Brief: All lines from the one with "Expand the country code chevron arrow" through the end of the records below are to be given again exactly, and nothing else.

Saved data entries

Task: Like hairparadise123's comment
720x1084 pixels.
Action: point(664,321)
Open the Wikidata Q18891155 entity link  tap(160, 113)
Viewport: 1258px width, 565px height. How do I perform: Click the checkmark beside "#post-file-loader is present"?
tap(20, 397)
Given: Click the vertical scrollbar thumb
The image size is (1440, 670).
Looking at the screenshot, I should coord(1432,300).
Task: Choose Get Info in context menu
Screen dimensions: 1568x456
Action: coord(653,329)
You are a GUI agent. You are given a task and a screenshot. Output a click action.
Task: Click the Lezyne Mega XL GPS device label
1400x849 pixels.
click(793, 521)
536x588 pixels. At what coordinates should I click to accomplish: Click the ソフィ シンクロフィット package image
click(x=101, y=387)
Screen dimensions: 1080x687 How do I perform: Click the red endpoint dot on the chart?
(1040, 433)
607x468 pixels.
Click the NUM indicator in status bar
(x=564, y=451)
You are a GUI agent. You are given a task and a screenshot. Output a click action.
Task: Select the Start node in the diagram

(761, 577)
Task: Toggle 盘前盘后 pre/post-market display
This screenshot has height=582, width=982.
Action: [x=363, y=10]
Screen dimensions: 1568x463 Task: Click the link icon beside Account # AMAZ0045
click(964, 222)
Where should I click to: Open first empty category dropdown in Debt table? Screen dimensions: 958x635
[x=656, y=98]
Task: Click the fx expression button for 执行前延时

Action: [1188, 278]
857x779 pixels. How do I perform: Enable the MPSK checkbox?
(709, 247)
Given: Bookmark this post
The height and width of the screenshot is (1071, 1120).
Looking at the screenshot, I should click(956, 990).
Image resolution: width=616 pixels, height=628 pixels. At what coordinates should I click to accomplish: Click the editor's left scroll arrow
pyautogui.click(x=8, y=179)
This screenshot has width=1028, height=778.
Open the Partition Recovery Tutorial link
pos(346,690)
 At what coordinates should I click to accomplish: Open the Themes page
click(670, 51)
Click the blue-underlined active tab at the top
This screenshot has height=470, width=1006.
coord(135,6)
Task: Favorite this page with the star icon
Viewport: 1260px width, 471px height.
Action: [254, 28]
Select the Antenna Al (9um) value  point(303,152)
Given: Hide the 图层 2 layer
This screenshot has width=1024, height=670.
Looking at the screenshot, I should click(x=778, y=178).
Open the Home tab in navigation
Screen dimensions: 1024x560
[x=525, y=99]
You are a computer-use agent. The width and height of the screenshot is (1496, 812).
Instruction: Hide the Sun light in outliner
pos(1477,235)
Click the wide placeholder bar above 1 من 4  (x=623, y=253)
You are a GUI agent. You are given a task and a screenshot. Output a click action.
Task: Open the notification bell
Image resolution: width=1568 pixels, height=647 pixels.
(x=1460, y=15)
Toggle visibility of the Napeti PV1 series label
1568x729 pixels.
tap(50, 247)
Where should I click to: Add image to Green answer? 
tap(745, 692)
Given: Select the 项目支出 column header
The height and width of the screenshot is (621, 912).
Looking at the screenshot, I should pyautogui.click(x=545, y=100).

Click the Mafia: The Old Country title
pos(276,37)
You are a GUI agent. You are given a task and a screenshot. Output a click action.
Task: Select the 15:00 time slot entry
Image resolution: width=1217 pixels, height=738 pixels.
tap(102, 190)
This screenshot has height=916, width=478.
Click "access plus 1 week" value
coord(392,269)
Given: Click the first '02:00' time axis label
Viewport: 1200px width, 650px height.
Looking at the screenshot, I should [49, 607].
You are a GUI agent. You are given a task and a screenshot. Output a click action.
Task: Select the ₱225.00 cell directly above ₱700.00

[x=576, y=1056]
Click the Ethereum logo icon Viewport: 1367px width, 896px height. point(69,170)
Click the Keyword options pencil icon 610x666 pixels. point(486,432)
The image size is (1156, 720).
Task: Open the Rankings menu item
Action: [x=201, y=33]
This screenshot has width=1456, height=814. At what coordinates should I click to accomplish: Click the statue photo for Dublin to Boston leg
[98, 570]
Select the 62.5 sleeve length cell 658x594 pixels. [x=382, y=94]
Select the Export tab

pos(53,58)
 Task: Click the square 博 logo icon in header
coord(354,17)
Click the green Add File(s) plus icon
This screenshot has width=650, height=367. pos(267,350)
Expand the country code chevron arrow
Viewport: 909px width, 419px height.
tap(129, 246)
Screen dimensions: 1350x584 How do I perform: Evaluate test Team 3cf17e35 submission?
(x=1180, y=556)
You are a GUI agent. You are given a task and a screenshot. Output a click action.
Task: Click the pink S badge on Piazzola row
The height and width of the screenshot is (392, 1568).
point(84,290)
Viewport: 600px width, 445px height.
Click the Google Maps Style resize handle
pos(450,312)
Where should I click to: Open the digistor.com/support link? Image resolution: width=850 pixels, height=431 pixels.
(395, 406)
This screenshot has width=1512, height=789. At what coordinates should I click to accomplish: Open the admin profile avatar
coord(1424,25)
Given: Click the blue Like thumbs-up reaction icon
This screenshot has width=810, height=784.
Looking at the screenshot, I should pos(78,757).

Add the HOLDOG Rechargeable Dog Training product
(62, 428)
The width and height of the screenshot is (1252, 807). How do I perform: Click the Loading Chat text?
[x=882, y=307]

Answer:
Expand the country code chevron arrow
Viewport: 909px width, 419px height.
tap(129, 246)
Screen dimensions: 1350x584 How do I perform: Evaluate test Team 3cf17e35 submission?
(x=1180, y=556)
You are a GUI agent. You are given a task and a screenshot. Output a click action.
Task: Click the pink S badge on Piazzola row
The height and width of the screenshot is (392, 1568).
point(84,290)
Viewport: 600px width, 445px height.
Click the Google Maps Style resize handle
pos(450,312)
Where should I click to: Open the digistor.com/support link? Image resolution: width=850 pixels, height=431 pixels.
(395, 406)
This screenshot has width=1512, height=789. At what coordinates should I click to accomplish: Open the admin profile avatar
coord(1424,25)
Given: Click the blue Like thumbs-up reaction icon
This screenshot has width=810, height=784.
Looking at the screenshot, I should pos(78,757).

Add the HOLDOG Rechargeable Dog Training product
(62, 428)
The width and height of the screenshot is (1252, 807). How do I perform: Click the Loading Chat text?
[x=882, y=307]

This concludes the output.